The Great Pyramid of Giza is old. Like, 4,600-year-old.
It has stood through the eons. Earthquakes have rattled the earth beneath it, yet the stone mass remains. A 6.8 magnitude quake hit Fayum in 1845. Another 5.9 shaker came in 1992. Stones fell off the top that time, yes. But the core? Still there.
In total, it has lost just 10 meters of height. Since it was built by Khufu.
Why?
New research suggests it’s about vibration. Specifically, how the building refuses to shake along with the ground.
[T]he study highlights the extraordinary practicalengineering knowledge of ancient Egyptian builders…
That’s Asem Salama speaking. He’s a geoscientist. His team placed 37 sensors inside and around the monument. They waited for tourists to leave. They needed silence. Just ambient noise from the world itself.
What they heard was interesting.
Inside the pyramid, vibrations hovered between 2.0 and 2.6 hertz consistent throughout the structure. The ground outside? A sluggish 0.6 hertz mostly.
Two different frequencies. The pyramid essentially ignores the ground beneath it when the earth shakes. It sits apart from the tremor.
There is another trick too.
Pressure-relieving chambers. They sit about 60 meters up. Directly above the King’s Chamber originally intended to hold Pharaoh Khufu’s tomb.

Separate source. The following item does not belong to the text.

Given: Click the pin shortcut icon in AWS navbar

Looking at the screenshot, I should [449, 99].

These chambers aren’t just decorative. They break the upward travel of vibration. In most buildings, sway increases at the top think of a skyscraper dancing in the wind. But here the chambers dampen that effect.
It works because the geometry is symmetrical. The base is massive. The limestone foundation is solid.

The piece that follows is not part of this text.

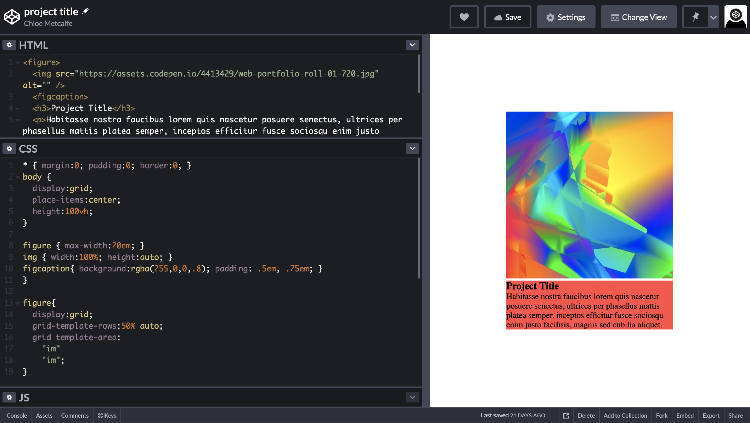The image size is (750, 423).
Task: Open the CSS panel settings gear
Action: [x=9, y=148]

Do we understand why they did it? Probably partly by accident, partly by trial and error over centuries. Salama thinks the engineers refined their methods constantly. Earlier pyramids look like experiments. Different slopes. Different internal layouts.
So, the Great Pyramid isn’t just lucky.
It’s built to resist.
But other pyramids might differ. Each structure was likely unique as methods evolved. The team wants to check more sites next. To see if this trick works everywhere or just here.
For now the silence in the King’s Chamber says enough. The builders knew something we are only now measuring.